Adds the Mineral Wells, Texas, native: “Before, I was always worried about the pronouns I was using. I worried: ‘Will a good ol’ boy sing a song if a gay guy wrote it?’ I was in the closet. And it was represented in my work. That stopped because I met my husband.”
Indeed, after their meeting McAnally began being more honest in his music.
“One of the things that changed was the authenticity,” he says. “I was telling the truth.”
Finally, in 2008, McAnally got his big break when LeeAnn Womack recorded his song “Last Call.” He moved to Nashville to pursue country music full-time, then scored his first No. 1 hit in 2010, writing Kenny Chesney’s “Somewhere with You.”
Still, McAnally says he was nervous about how artists would react to working with him once he was out.
“I remember the first time I ever got asked to do an artist trip where you get on the bus with a big artist. It was Luke Bryan,” McAnally recalls. “I was so, like, ‘Does he know that I’m gay? He wants me to do this?’ I remember someone in our office that was setting it up just being like, ‘I don’t know. Should I tell him?’ I was like, ‘I don’t know.’ So there was still a hangover of that. But he never said anything — we’re friends!”
Indeed, McAnally — who has won three Grammys working with Kacey Musgraves — is grateful coming out didn’t affect his career.
“It was like no one noticed,” he says. “I never had anything but open arms from the professional community. I was starting to have hits, that also really helps— people want to work with you because of your success. And so luckily that didn’t play into it.”
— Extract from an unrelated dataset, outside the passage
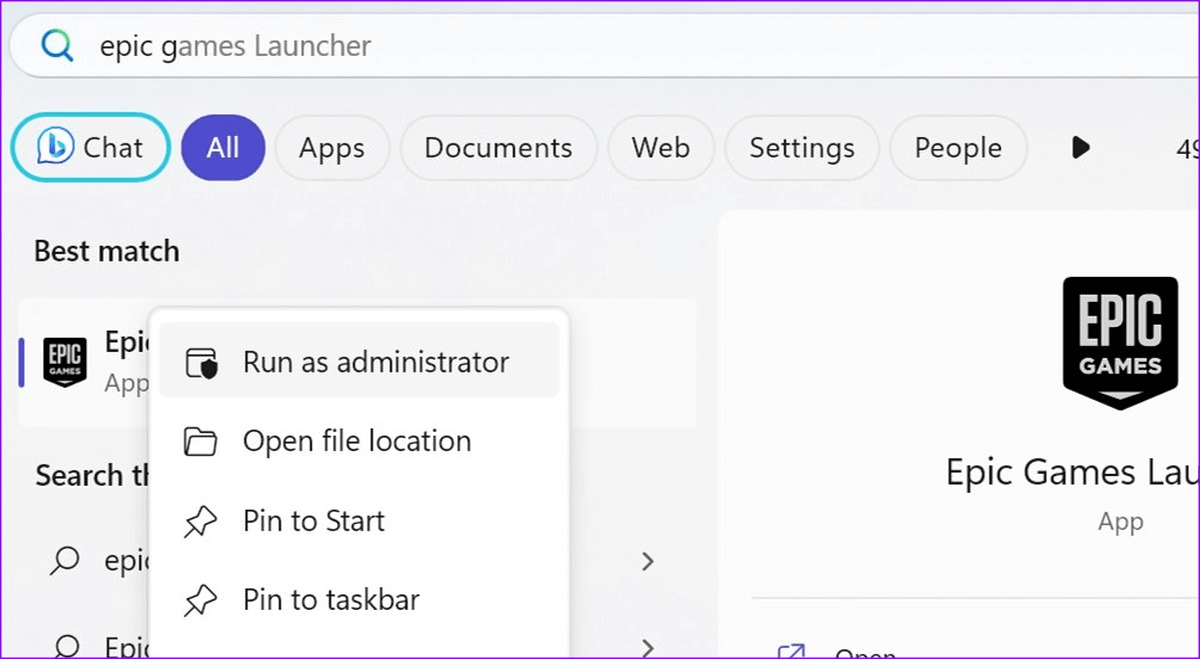
Task: Click Epic Games icon in Best match
Action: pyautogui.click(x=65, y=362)
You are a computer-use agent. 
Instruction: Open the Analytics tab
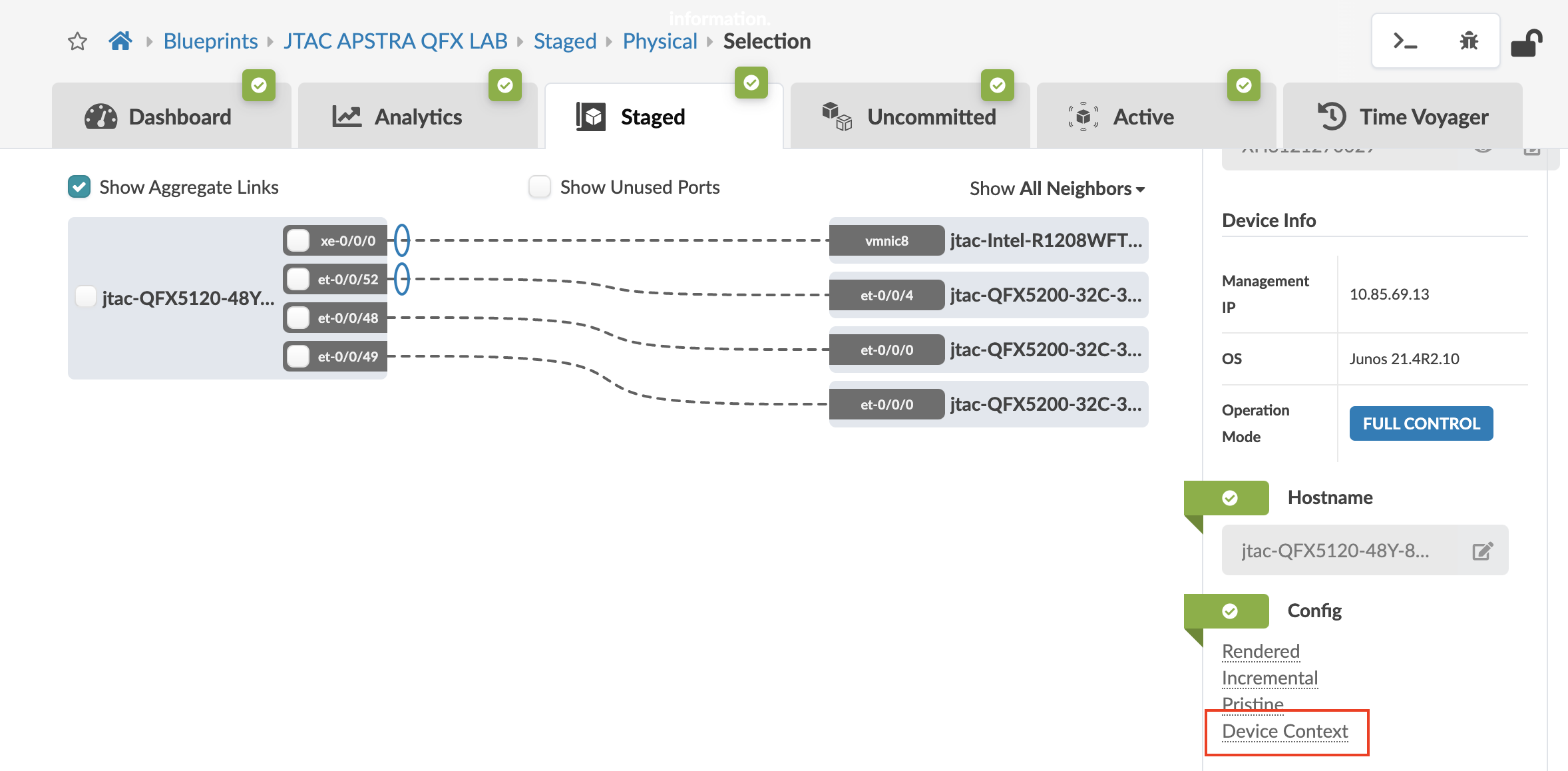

In the years since he came out, McAnally has penned 40 No. 1’s and become a go-to collaborator for Music City A-Listers, from Maren Morris and Kelsea Ballerini to Miranda Lambert and Sam Hunt.
He and Baum married in 2012 — the same year they welcomed their twins, daughter Dylan and son Dash, via surrogate, and started their Nashville publishing company Smack. Now, McAnally is stepping into the spotlight on NBC’s hit songwriting competition Songland.
“After all the success of songwriting and all the things, the producing in Nashville, there was something that I knew was never going to feel complete about what I was doing. I didn’t want to make records on my own or go out there and sing: That’s not the calling. But there was something performance-based that I was missing,” he says. “So I felt like [Songland] was an opportunity to be entertaining in a way that appealed to me.”
Today, the hitmaker and his family split time between Nashville and L.A. — and he couldn’t be happier.
“Being able to have a family and the career I wanted,” he says, “is way more than I dreamed of.”